A Meditation on Is It All True?

“19 On the evening of that day, the first day of the week, the doors being locked where the disciples were for fear of the Jews, Jesus came and stood among them and said to them, “Peace be with you.” 20 When he had said this, he showed them his hands and his side. Then the disciples were glad when they saw the Lord. 21 Jesus said to them again, “Peace be with you. As the Father has sent me, even so I am sending you.” 22 And when he had said this, he breathed on them and said to them, “Receive the Holy Spirit. 23 If you forgive the sins of any, they are forgiven them; if you withhold forgiveness from any, it is withheld.”” (John 20:19-23 ESV)

People say it isn’t quite true, that in the forgiveness game all have a stake, and all have a hope and a future. First, the baser sins: we forget these at our peril, though it be a distant hypothetical the man or woman thus falling. But all life is interpreted through the lens of seeing someone else who has failed the moral upstanding code, and realizing in the ebb and flow of things, in the strange lugubrious rubbing against one another and clamoring for the top spot (or for the oxygen as we lay drowning), we all of us are compromised.

Next, the Gospel promises forgiveness. This isn’t a lobster pot, gotcha, caught ya, but rather we build on Christ’s gift of His blood to make all things new. We step forth, higher up and more made over precisely because of having compromised and fallen away. We intake the Blood of Christ as a momentary (if we took a moment to reflect) Reminder that God is for us, that the church is stronger for the sake of the ones it dismisses as Sinful, that the sinful one, in turn, is stronger because of having little to lose: we learn to live solely in the light of Christ, this being our reward, this our paycheck, this our unbored calm.

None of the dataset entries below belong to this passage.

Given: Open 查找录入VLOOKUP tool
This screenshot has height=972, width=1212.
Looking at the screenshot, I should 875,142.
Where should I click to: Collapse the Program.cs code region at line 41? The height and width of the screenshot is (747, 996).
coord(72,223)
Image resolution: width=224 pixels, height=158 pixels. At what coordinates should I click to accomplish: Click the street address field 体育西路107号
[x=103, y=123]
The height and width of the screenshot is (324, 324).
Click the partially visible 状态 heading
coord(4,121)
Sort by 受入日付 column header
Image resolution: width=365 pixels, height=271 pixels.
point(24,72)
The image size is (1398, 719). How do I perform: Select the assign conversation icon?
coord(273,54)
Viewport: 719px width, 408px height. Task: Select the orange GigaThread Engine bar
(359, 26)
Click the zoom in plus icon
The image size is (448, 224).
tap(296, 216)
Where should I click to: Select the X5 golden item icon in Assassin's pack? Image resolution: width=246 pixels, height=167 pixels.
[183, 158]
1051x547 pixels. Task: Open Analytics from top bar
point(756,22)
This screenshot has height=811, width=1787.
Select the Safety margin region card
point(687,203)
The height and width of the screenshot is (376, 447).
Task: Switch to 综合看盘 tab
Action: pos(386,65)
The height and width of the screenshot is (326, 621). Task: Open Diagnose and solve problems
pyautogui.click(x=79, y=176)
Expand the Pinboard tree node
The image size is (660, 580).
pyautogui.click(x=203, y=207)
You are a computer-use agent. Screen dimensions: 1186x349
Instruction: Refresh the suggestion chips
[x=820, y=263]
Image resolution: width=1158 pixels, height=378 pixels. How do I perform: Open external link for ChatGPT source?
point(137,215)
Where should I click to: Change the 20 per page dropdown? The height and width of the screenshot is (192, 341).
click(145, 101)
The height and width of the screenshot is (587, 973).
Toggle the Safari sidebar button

For, hear told, it is a boring kind of Faith, a less attractive kind of Faith, needful for those long in the fold to branch out a bit rebellious (or at least creative), and those outside to have a sincere desire to belong. Each loses because each has little respect for the alternative: we deuce ourselves by dismissing personages as ridiculous or unworthy of our respect.

The Gospel is not so sexy as we might hope, until it becomes our momentum and our All-In mentality. It takes broken people, and makes them whole again. The pastor believes this, except the climate is on such a high state of alert that no one comes forward for the altar call, it can seem. Your faith, it must be a personal thing, not a corporate one, it is said.

Back to the strange truth claim of our belief: today, we cash in on the Real Gospel, something spoken of in familiar or overwrought terms, but landing a home run in the heart of the penitent. That Tomorrow’s journey made in light of Today’s repentance, will be greater for the trials. It will find us at home base because our home base is our compromised, broken, mentality. Here—and this is radical, hushed tones, talk—we are made One in the name of our broken nature, our unfavored thoughts, our time finally taken to Meditate on the illustriously-portrayed sinful ones, and realize in our own frames, our own grandstanding or ambition, our own mess and hem and haw of life, we have become ourselves Compromised. That is, we delight in Christ’s Body broken for us, because Breakage has become the name of the game. That we are broken, that we are Ready to step up to the plate shriven and unpretentious: we have learnt a thing or two about human nature, and our Gospel—publicly preached but privately evaded—always benefits from the lifeblood of its saints. Always benefits from their aloft soaring response to the beggarly and needy time of confession.